Идея, пришедшая мне в голову, была проста, как все гениальное. Я решил вымыть ровно половину камеры, зная, что, когда в десять тридцать дежурный надзиратель придет проверять санитарное состояние помещений, невымытая половина непременно покажется ему грязной по сравнению с тем участком, который я чуть не языком вылизал. И, по моим расчетам, этого — да еще грязной миски на полу — должно было быть вполне достаточно, чтобы Кроули получил серьезный втык. За себя я не боялся — все надзиратели уже давно знали, какой я чистюля.
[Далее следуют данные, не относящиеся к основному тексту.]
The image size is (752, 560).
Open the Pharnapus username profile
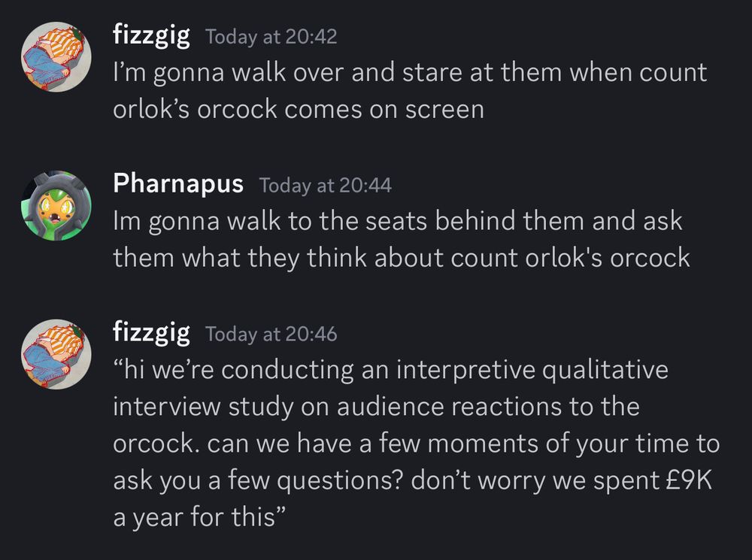(178, 183)
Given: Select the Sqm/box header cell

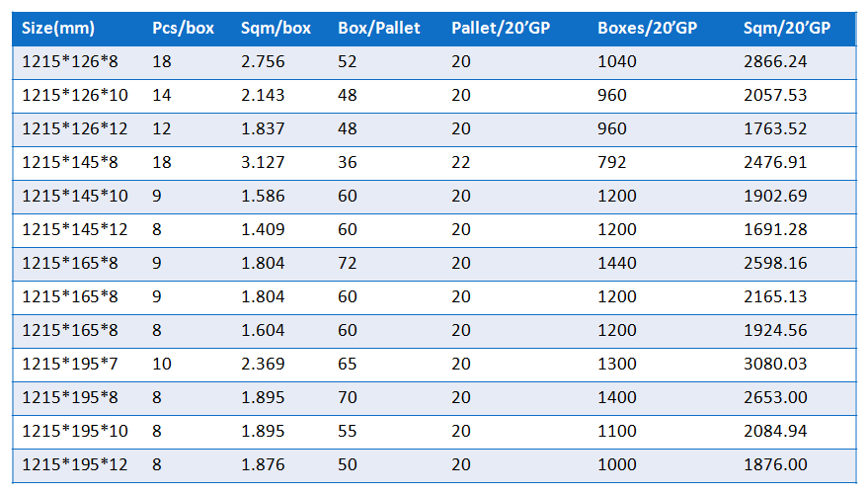Looking at the screenshot, I should pyautogui.click(x=276, y=28).
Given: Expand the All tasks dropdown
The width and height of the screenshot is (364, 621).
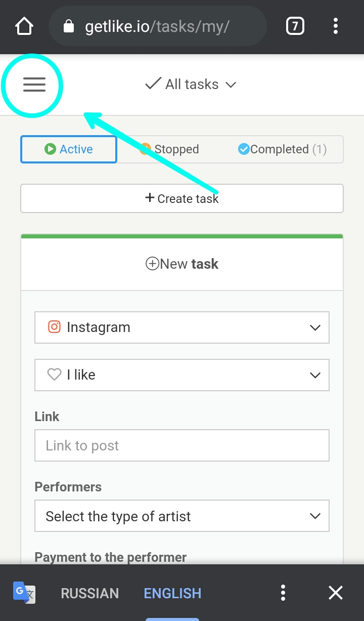Looking at the screenshot, I should [x=191, y=85].
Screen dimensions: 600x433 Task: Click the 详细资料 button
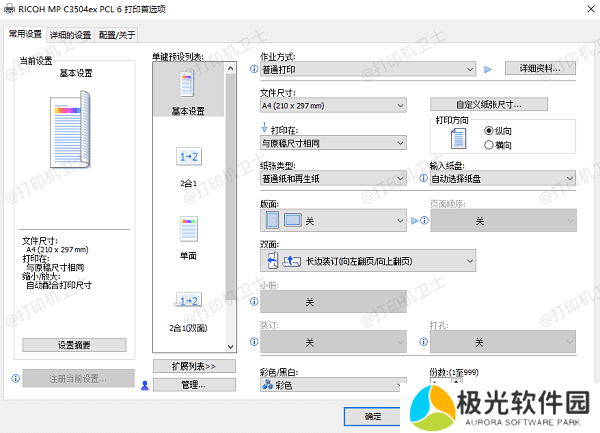click(x=539, y=69)
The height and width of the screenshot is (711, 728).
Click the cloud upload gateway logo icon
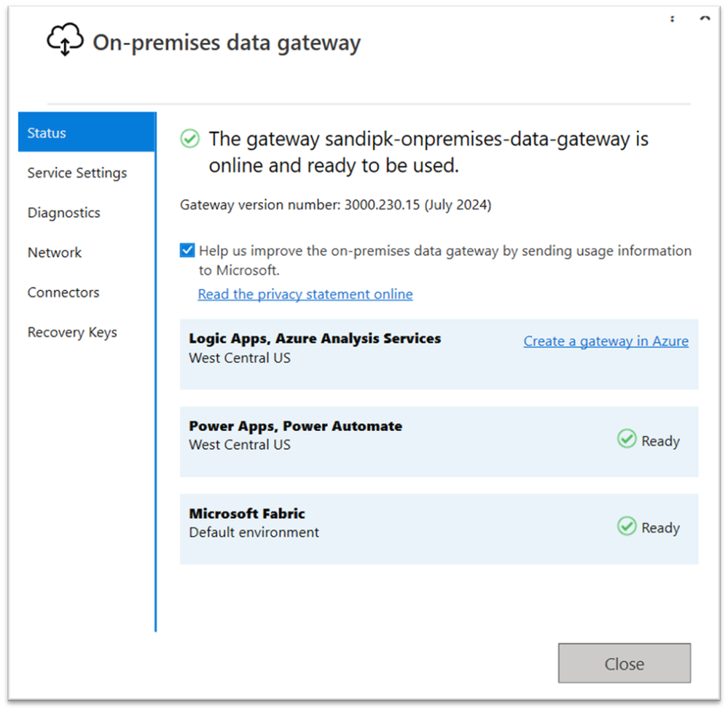click(x=65, y=41)
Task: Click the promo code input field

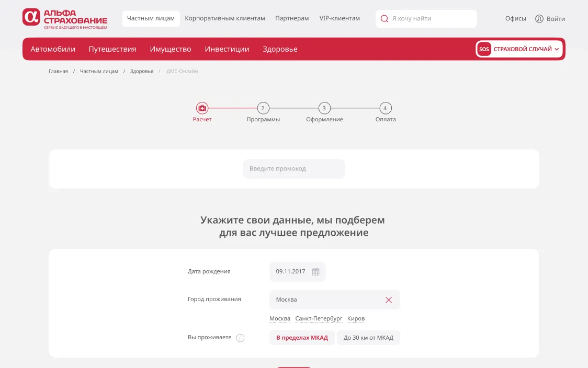Action: coord(294,169)
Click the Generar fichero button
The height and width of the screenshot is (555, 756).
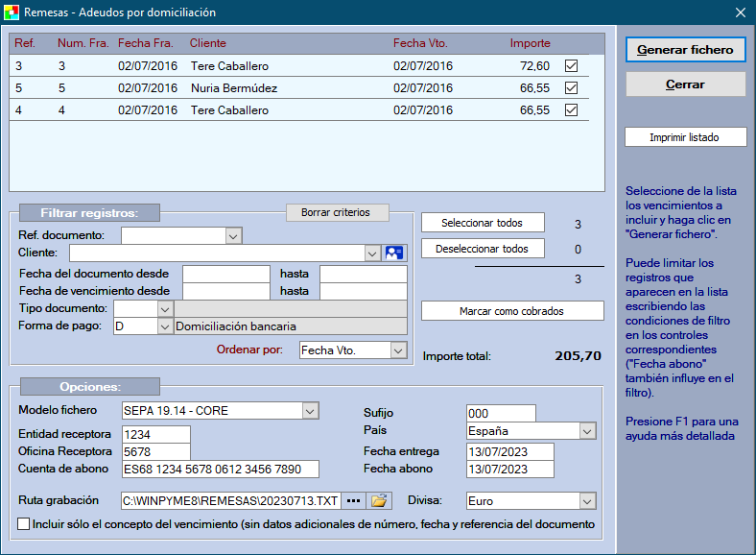[x=685, y=50]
Я был почти счастлив, что мне в голову пришла эта светлая мысль, и, не щадя коленей, усердно ползал на карачках, налегая на щетку всем своим весом. Дойдя до середины камеры, я поменял воду и начал сначала, но возле грязной тарелки Кроули остановился. Подняв посудину с пола, я тщательно вымыл ее и убрал. Кроули тем временем перешел на чистую половину камеры, и я продолжил работу с еще большим воодушевлением.
Когда я закончил, пол выглядел идеально. Весь. И не спрашивайте почему…
Убрав щетку и ведро, я присел передохнуть. Сначала я пытался убедить себя в том, что должен испытывать удовлетворение, оттого что утер нос этому ленивому уроду, но очень скоро понял, что никакого удовлетворения я не чувствую. Скорее наоборот. Кроули использовал меня, сделал из меня мальчика на побегушках… Да как он посмел?!
Я поднял голову и посмотрел на него с угрозой, но Кроули молчал, и я остался сидеть. Черт с ним, в конце-то концов! Я просто не буду с ним разговаривать, и это будет моя маленькая месть. Пусть этот бесполезный ублюдок сгниет заживо, если ему так хочется — ни словечка ему не скажу!
Некоторое время спустя я спросил:
— Ты на чем подзалетел?
Кроули вопросительно поднял на меня взгляд.
— За что тебя загребли? — повторил я.
— За бродяжничество.
— За «без средств к существованию», или за «без определенного места жительства»?
— «Без средств».
— И сколько тебе припаяло пугало в черном?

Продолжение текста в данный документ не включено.